Proteomic insight into the effect of ethanol on citrinin biosynthesis pathway in Monascus purpureus NTU 568

Monascus species produce several potent bioactive metabolites through polyketide secondary metabolic pathways; however, little is known of the regulation of metabolic processes in this organism. Therefore, we investigated the effect of extreme growth conditions on the production of secondary metabolites by Monascus purpureus strain NTU 568 and identified pathways that plausibly regulate the polyketide pathways by using proteomic analysis.
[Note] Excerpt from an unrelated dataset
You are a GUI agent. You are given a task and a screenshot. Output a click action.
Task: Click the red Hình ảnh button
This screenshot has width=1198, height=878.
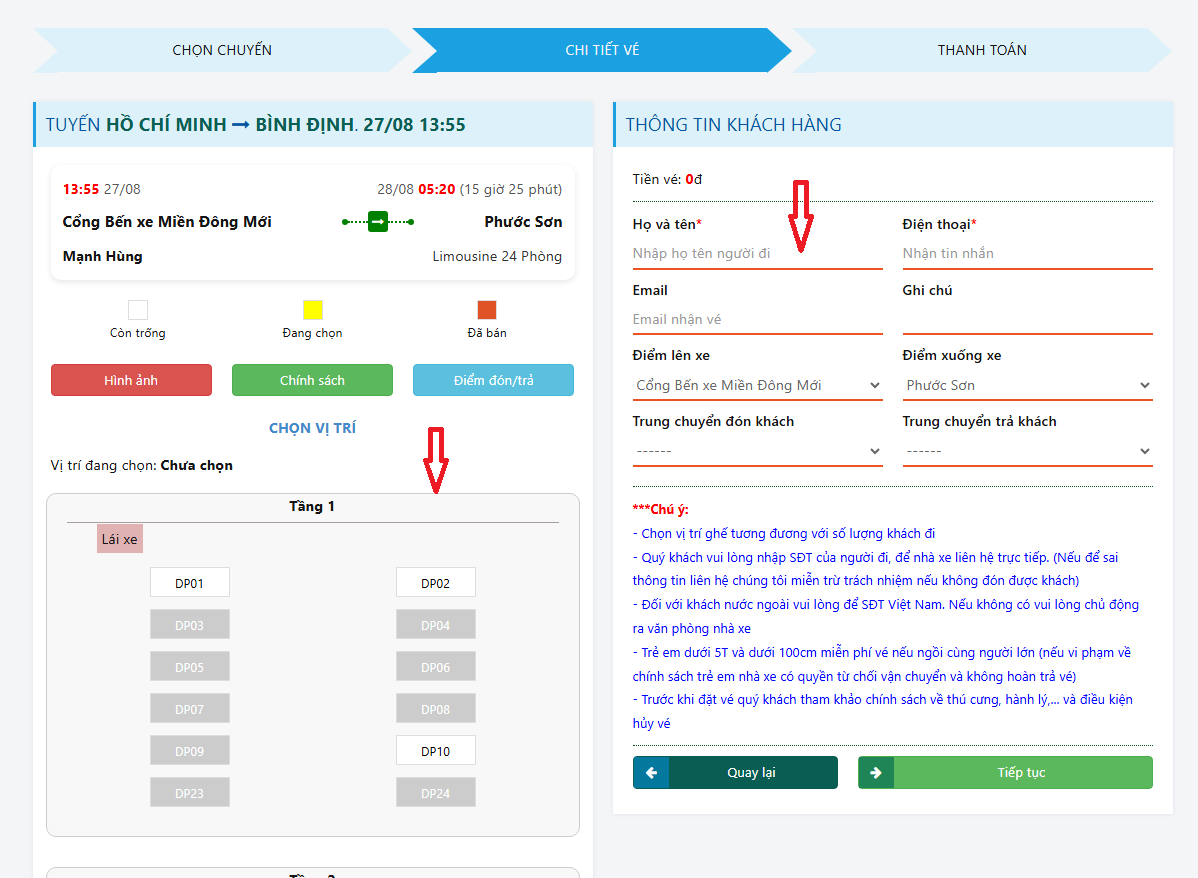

Citrinin, a type of antibiotic, is synthesized through the polyketide pathway in M. purpureus NTU 568. We hypothesized that production of citrinin might be inhibited by ethanol. When M. purpureus NTU 568 was cultured in the medium containing 4% ethanol, the secretion of secondary metabolites was inhibited, but the dry cell weight was increased. We also found that branched chain amino acid degradation and the expression level of aldehyde dehydrogenase (ALDH) were downregulated, but proteins related to the heat shock response were induced. Furthermore, polyketide synthesis-related proteins, fatty acid synthase, epoxide hydrolase, and proteins involved in the shikimate secondary metabolic pathway were inhibited by ethanol treatment. These results suggested that reduced production of polyketide metabolites resulted not only from the expression levels of proteins in the polyketide synthesis pathway but also from reduction in the concentration of primary metabolism-generated molecules (e.g., acetyl-CoA, fatty acids) that are used as substrates for polyketide syntheses. This study provides insights into the polyketide secondary metabolism of Monascus as well as into improvement of the production of bioactive secondary metabolites in Monascus species.